• **Your assignment**
Only the lines from the one with "Given: Open the Standard" to the end of the data below should be returned, each exactly as it stands.

• **Data for review**
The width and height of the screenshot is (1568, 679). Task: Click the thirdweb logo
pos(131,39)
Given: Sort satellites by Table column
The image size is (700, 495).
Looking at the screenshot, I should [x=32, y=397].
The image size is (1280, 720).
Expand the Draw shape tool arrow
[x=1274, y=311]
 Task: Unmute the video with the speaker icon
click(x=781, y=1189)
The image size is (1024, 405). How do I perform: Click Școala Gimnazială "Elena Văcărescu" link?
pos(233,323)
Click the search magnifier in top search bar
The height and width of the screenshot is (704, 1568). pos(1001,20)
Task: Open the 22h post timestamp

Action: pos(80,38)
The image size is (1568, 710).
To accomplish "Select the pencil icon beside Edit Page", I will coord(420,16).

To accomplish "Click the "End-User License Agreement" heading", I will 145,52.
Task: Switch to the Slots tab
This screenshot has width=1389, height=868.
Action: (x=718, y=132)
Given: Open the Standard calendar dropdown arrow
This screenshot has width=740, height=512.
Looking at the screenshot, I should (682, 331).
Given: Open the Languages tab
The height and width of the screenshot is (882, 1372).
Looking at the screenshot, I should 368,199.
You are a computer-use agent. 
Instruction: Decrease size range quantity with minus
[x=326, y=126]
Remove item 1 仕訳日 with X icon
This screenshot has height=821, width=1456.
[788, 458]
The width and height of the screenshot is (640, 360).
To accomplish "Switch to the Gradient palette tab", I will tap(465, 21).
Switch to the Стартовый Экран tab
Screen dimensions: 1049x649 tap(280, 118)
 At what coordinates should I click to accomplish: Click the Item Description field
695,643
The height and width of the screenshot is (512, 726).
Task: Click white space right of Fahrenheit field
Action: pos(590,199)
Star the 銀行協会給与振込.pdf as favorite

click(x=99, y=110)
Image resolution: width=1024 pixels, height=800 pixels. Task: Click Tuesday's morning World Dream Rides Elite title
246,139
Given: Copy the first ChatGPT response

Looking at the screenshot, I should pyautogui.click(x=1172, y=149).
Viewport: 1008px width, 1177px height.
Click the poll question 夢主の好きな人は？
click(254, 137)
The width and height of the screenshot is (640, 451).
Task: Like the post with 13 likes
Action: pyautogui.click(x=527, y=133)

• **Result of the task**
Given: Open the Standard calendar dropdown arrow
This screenshot has width=740, height=512.
Looking at the screenshot, I should (682, 331).
Given: Open the Languages tab
The height and width of the screenshot is (882, 1372).
Looking at the screenshot, I should 368,199.
You are a computer-use agent. 
Instruction: Decrease size range quantity with minus
[x=326, y=126]
Remove item 1 仕訳日 with X icon
This screenshot has height=821, width=1456.
[788, 458]
The width and height of the screenshot is (640, 360).
To accomplish "Switch to the Gradient palette tab", I will tap(465, 21).
Switch to the Стартовый Экран tab
Screen dimensions: 1049x649 tap(280, 118)
 At what coordinates should I click to accomplish: Click the Item Description field
695,643
The height and width of the screenshot is (512, 726).
Task: Click white space right of Fahrenheit field
Action: pos(590,199)
Star the 銀行協会給与振込.pdf as favorite

click(x=99, y=110)
Image resolution: width=1024 pixels, height=800 pixels. Task: Click Tuesday's morning World Dream Rides Elite title
246,139
Given: Copy the first ChatGPT response

Looking at the screenshot, I should pyautogui.click(x=1172, y=149).
Viewport: 1008px width, 1177px height.
Click the poll question 夢主の好きな人は？
click(254, 137)
The width and height of the screenshot is (640, 451).
Task: Like the post with 13 likes
Action: pyautogui.click(x=527, y=133)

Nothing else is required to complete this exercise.